Eseguiti con successo due interventi con il sistema PolarX

Redazione ANSA TORINO

(ANSA) - TORINO, 11 GIU - Tempi di esecuzione più brevi, riduzione dell'attesa, maggiore tollerabilità dell'intervento che non necessita di assistenza anestesiologica: sono i principali vantaggi della crio-ablazione della fibrillazione atriale mediante il sistema PolarX, applicato per la prima volta in Piemonte all'ospedale di Rivoli dall'equipe cardiologica diretta dai primari di Rivoli e Pinerolo, Ferdinando Varbella e Riccardo Riccardi.
    Le due procedure effettuate dal team di specialisti aritmologi composto da Antonio Mazza, Ruggero Maggio, Anna Ferraro e Ilaria Meynet, hanno avuto successo e i pazienti sono stati dimessi 24 ore dopo, completamente mobilizzati.
    "Il sistema PolarXlk frutto della continua innovazione tecnologica - spiega una nota dll'AslTo 3 - prevede l'uso di un palloncino e di un catetere per registrare i segnali elettrici anomali e congelare il tessuto cardiaco intorno alle vene polmonari.
    La fibrillazione atriale è uno dei disordini più frequenti del ritmo cardiaco: colpisce il 76% degli gli anziani e l'1,3% degli under 65 ed è responsabile del 20% degli ictus ischemici, prima causa di morte in Italia e la terza di invalidità per una spesa sanitaria fra i 12 e i 30 miliardi di euro l'anno.
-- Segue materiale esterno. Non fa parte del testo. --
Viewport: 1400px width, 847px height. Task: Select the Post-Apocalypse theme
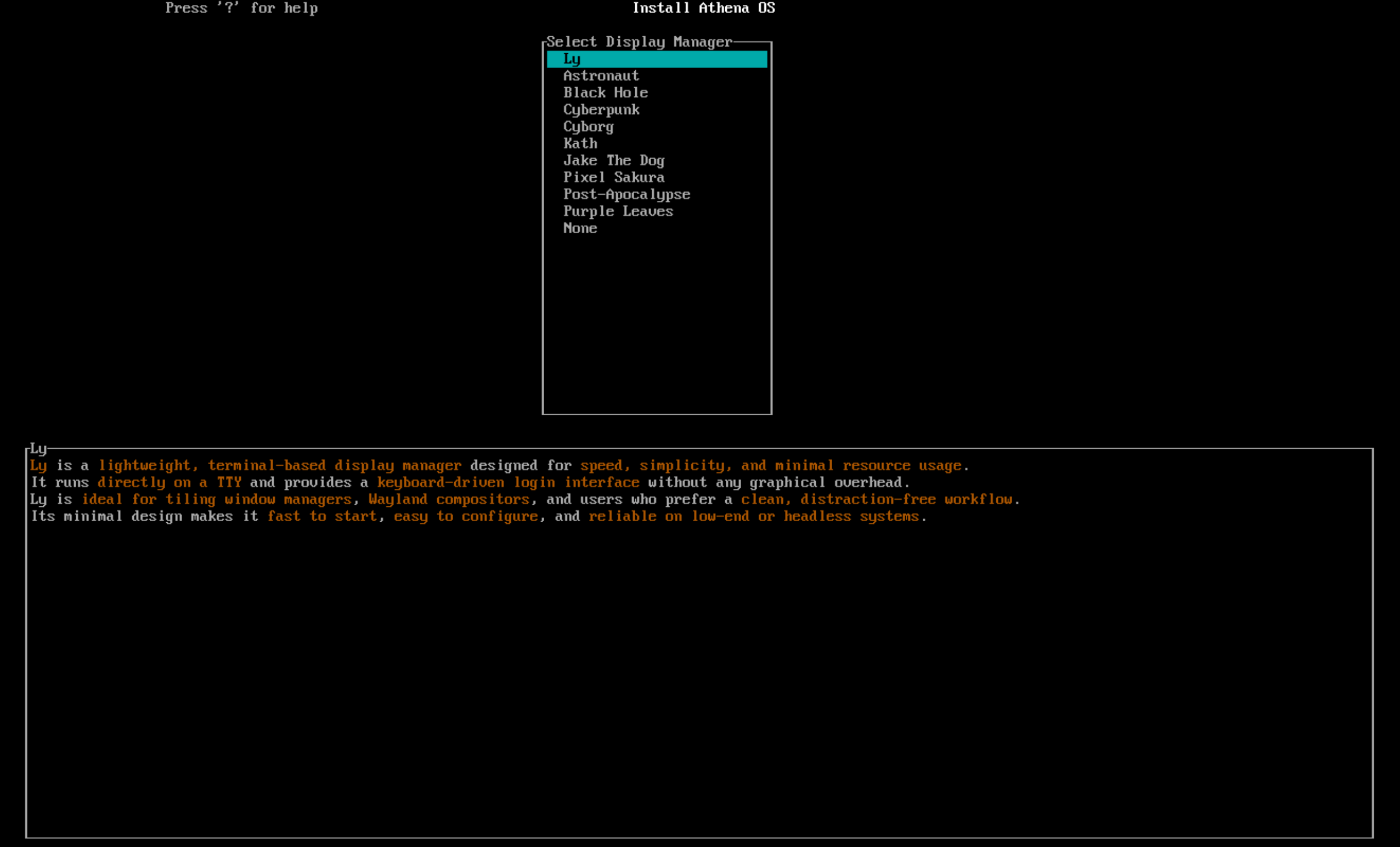[627, 194]
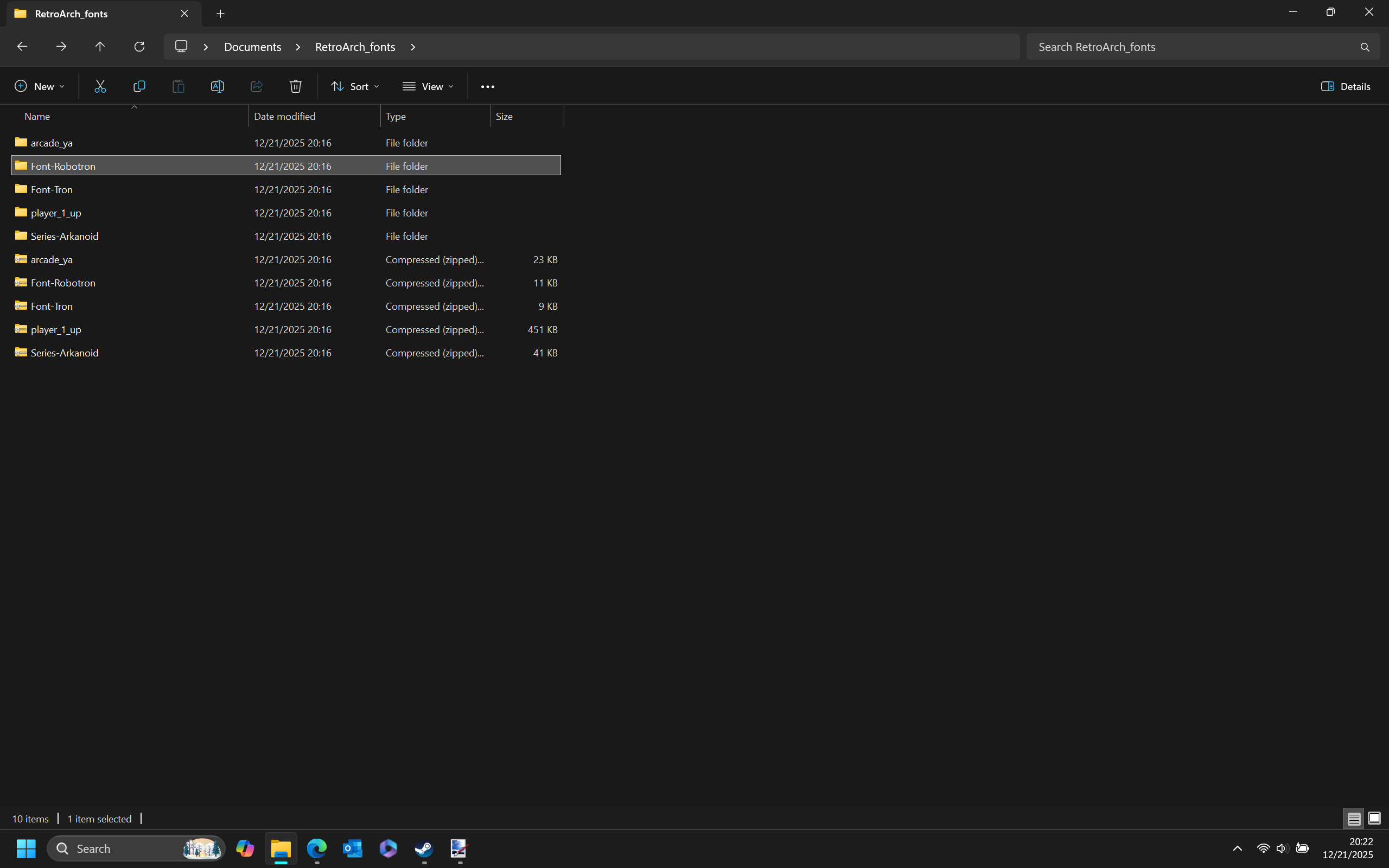Sort by the Date modified column
This screenshot has height=868, width=1389.
coord(285,116)
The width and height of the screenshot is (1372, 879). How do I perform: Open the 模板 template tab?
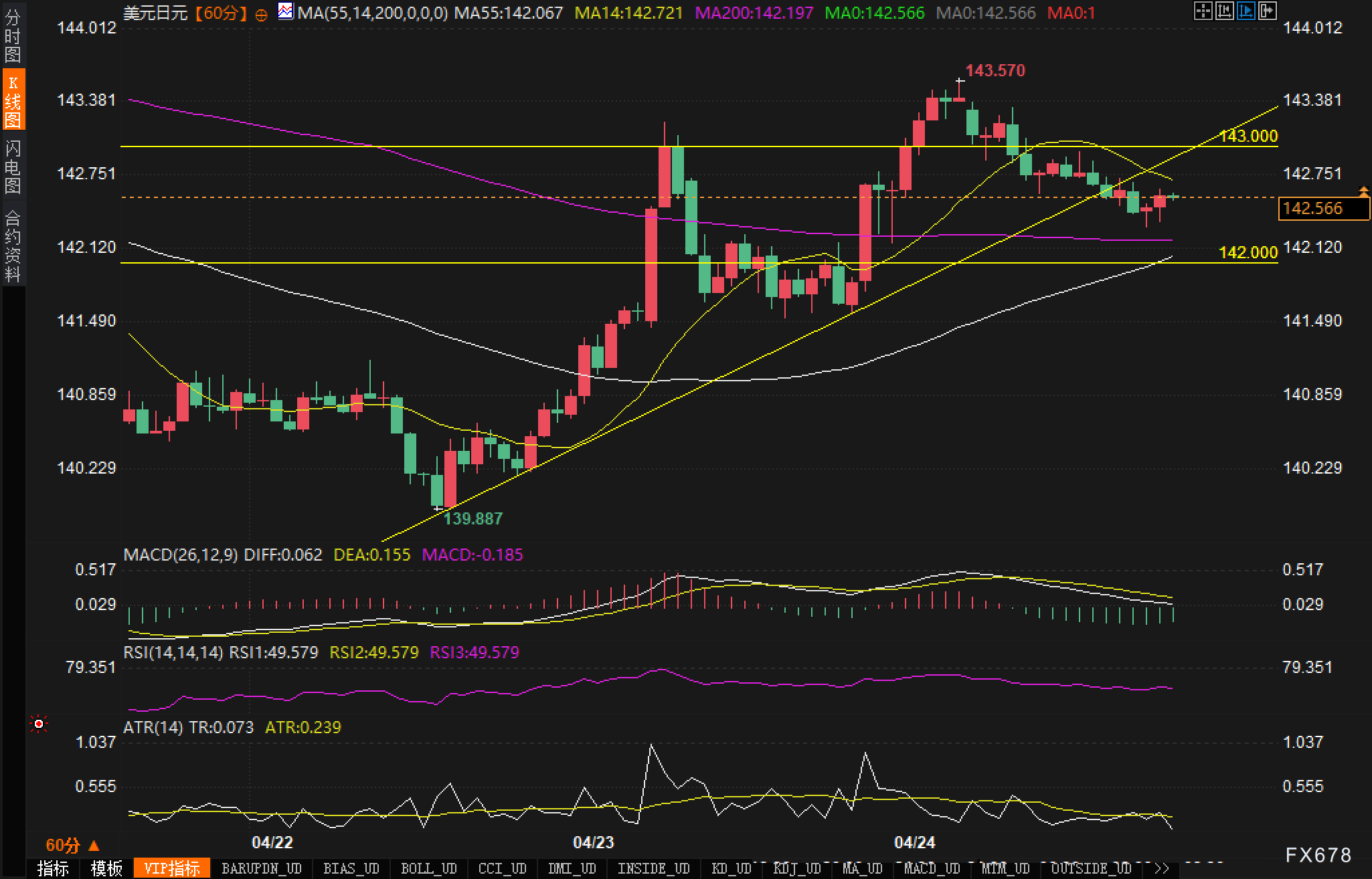click(107, 868)
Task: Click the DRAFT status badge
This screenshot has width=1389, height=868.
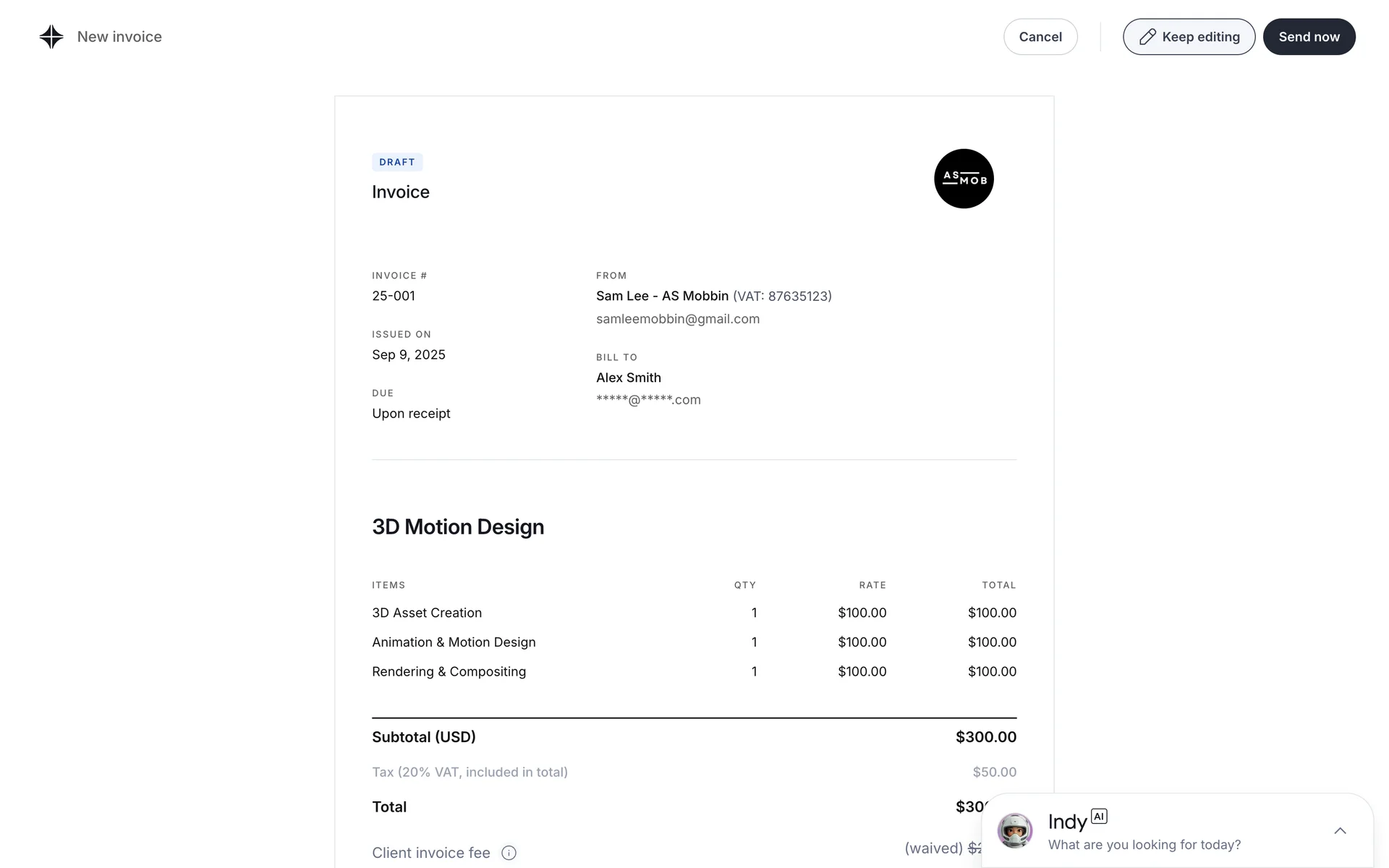Action: click(x=397, y=162)
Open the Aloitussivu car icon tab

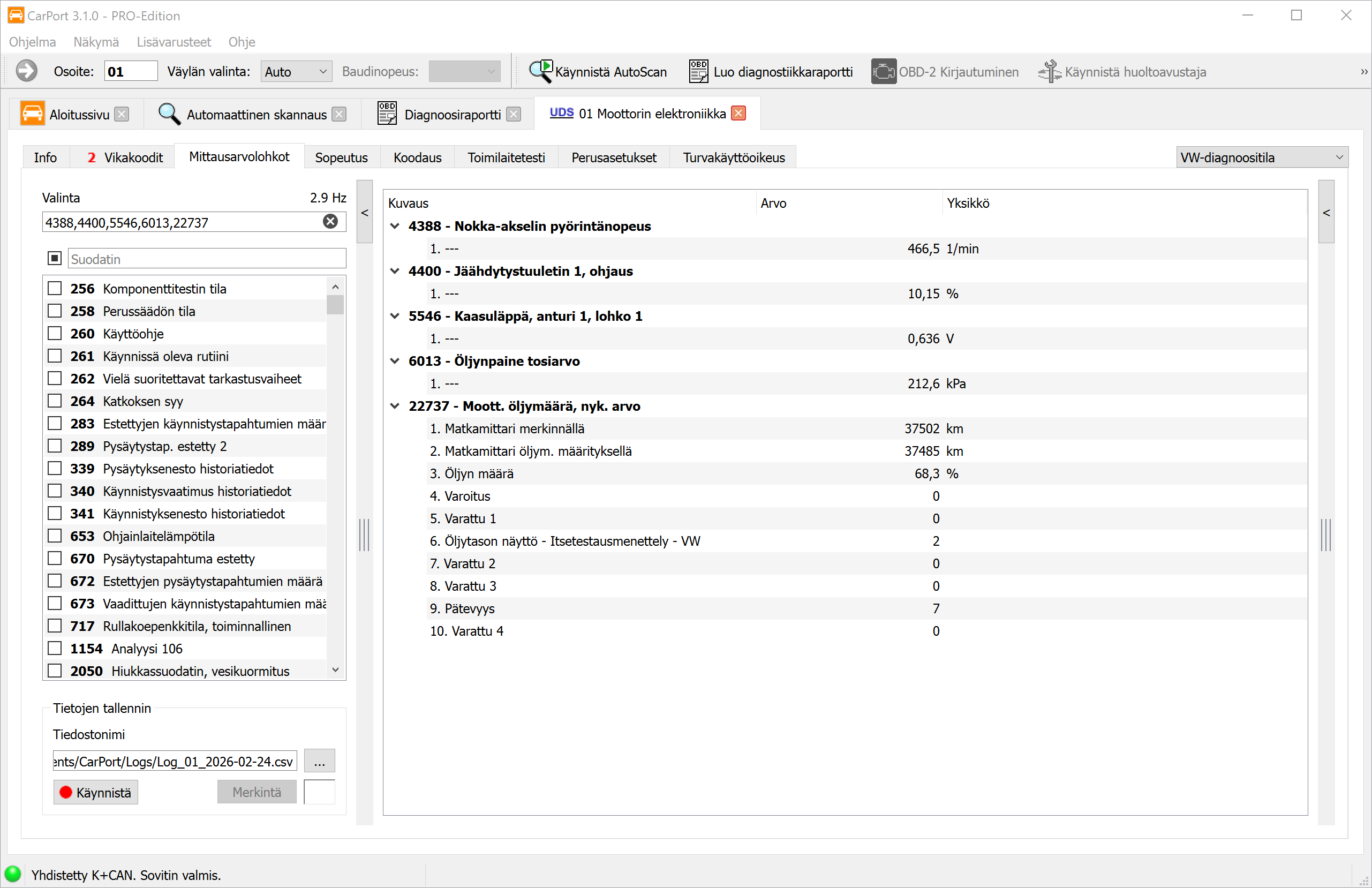[x=32, y=114]
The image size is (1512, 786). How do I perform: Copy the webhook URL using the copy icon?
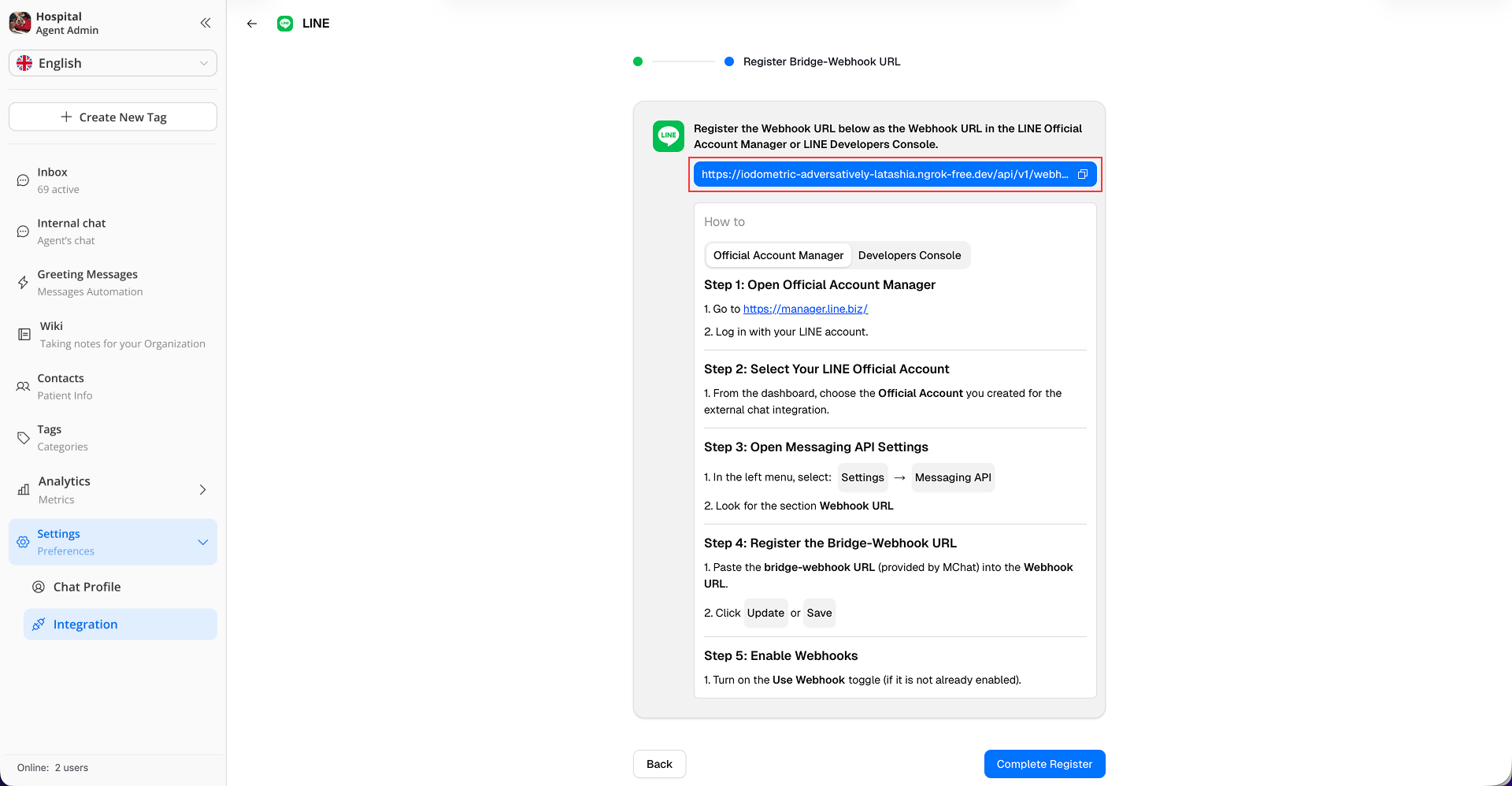click(1083, 174)
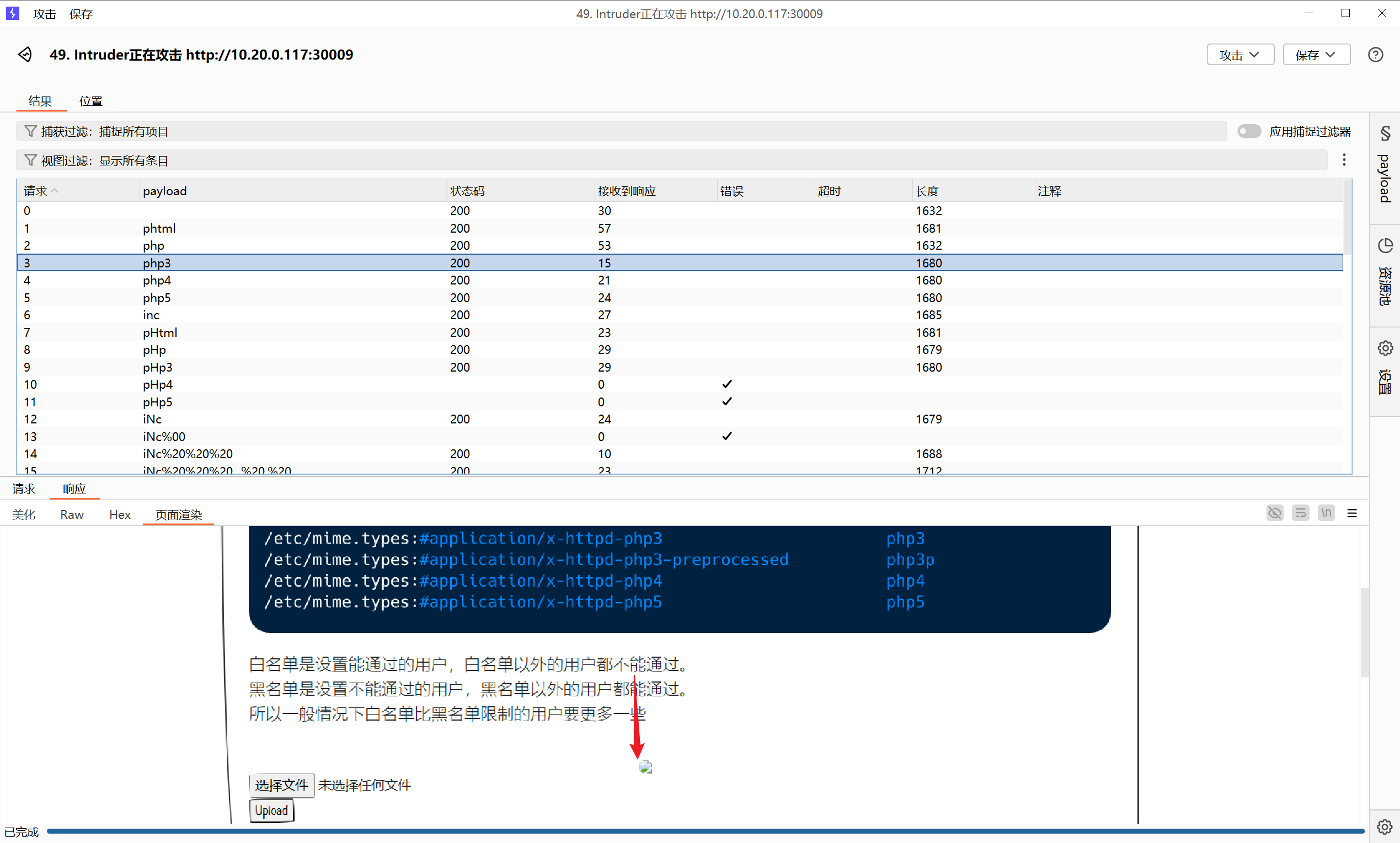Screen dimensions: 1400x843
Task: Open the response hamburger menu icon
Action: 1351,513
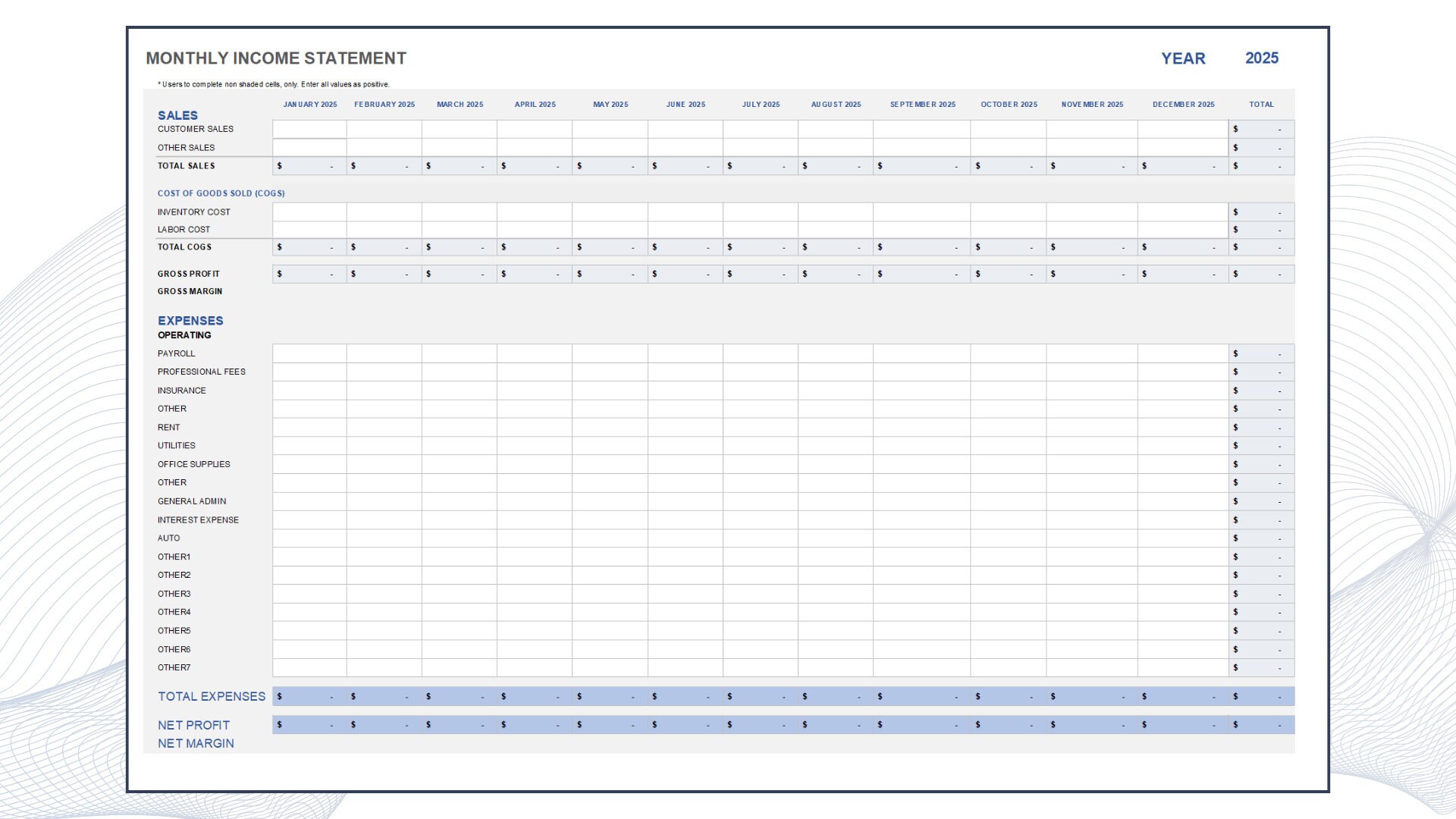Image resolution: width=1456 pixels, height=819 pixels.
Task: Click the December 2025 Auto expense cell
Action: pos(1183,538)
I pazienti malati lamentano spesso stanchezza e ridotta tolleranza allo sforzo perché il cuore in fibrillazione perde fino al 20% della sua forza di contrazione.
    Nel Laboratorio di Aritmologia della cardiologia di Rivoli, collocata nel nuovo padiglione interventistico, vengono effettuati ogni anno oltre 200 interventi di ablazione, 70 defibrillatori impiantabili e oltre 300 pace maker definitivi di cui 12 senza fili. (ANSA).